About this exercise =>
Reproduce the data below word for word, setting aside any picture it holds.

++++

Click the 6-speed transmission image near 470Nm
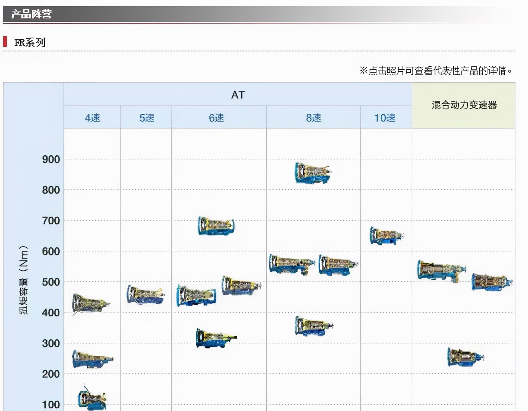pos(196,296)
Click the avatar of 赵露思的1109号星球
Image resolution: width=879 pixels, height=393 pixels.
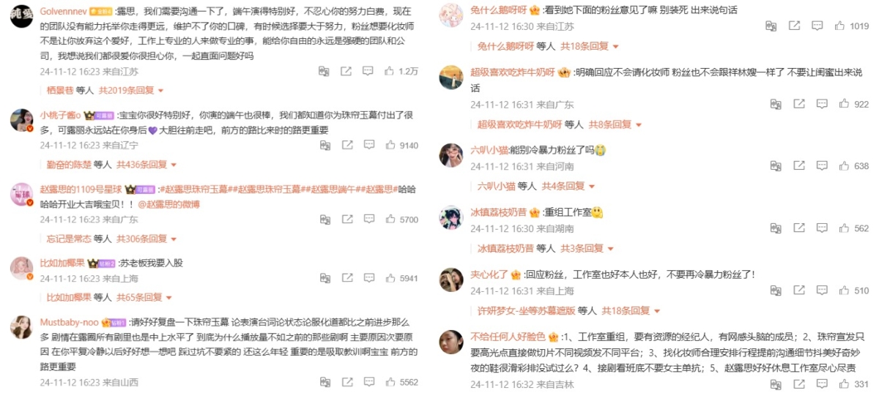click(x=21, y=195)
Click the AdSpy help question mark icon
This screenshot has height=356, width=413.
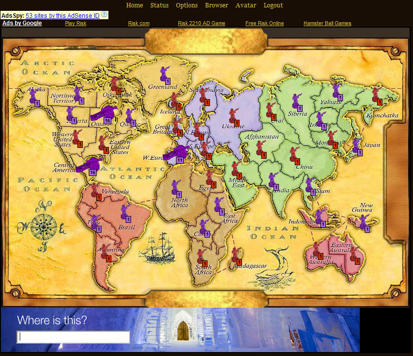(104, 15)
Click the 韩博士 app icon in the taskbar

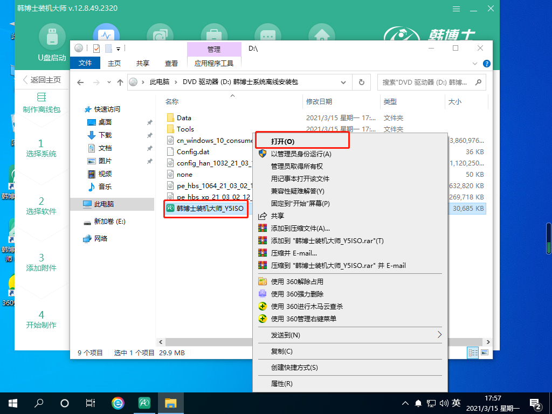tap(144, 403)
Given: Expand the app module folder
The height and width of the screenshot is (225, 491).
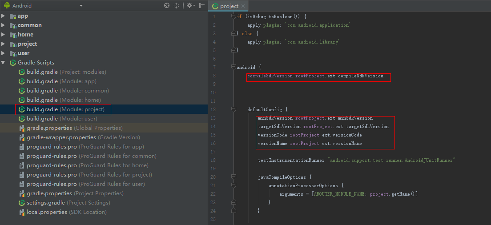Looking at the screenshot, I should 4,16.
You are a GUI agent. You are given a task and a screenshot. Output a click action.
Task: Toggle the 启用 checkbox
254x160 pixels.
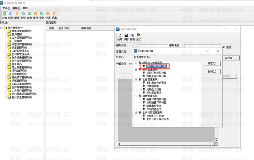coord(224,47)
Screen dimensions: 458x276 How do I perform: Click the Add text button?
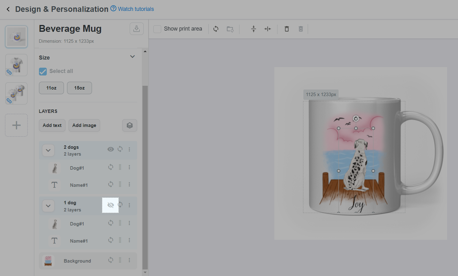(52, 125)
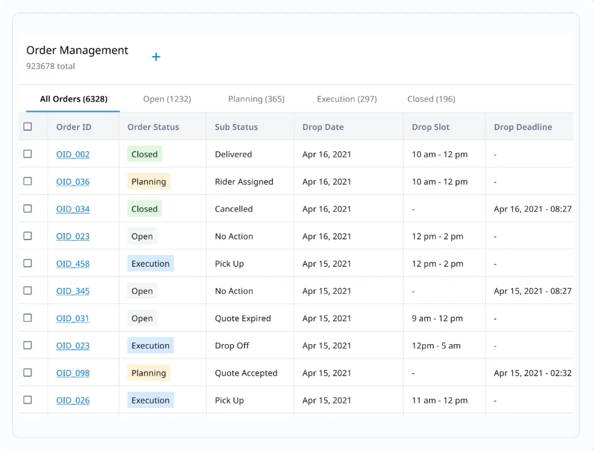This screenshot has height=450, width=594.
Task: Click the Drop Date column header
Action: coord(324,126)
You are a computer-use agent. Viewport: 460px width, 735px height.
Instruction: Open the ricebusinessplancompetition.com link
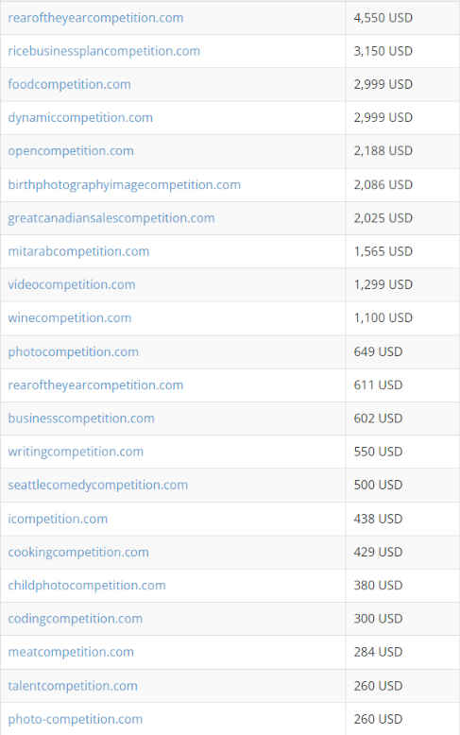[x=104, y=51]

++++

Solution to the exercise =>
Click the 6-speed transmission image near 470Nm
pos(196,296)
Click the avatar of 赵露思的1109号星球
Image resolution: width=879 pixels, height=393 pixels.
click(x=21, y=195)
Click the AdSpy help question mark icon
This screenshot has height=356, width=413.
(104, 15)
Click the 韩博士 app icon in the taskbar

tap(144, 403)
Given: Expand the app module folder
The height and width of the screenshot is (225, 491).
Looking at the screenshot, I should 4,16.
You are a GUI agent. You are given a task and a screenshot. Output a click action.
Task: Toggle the 启用 checkbox
254x160 pixels.
coord(224,47)
Screen dimensions: 458x276 How do I perform: Click the Add text button?
(52, 125)
This screenshot has height=450, width=594.
Task: Click the Drop Date column header
Action: coord(324,126)
You are a computer-use agent. Viewport: 460px width, 735px height.
Instruction: Open the ricebusinessplancompetition.com link
[x=104, y=51]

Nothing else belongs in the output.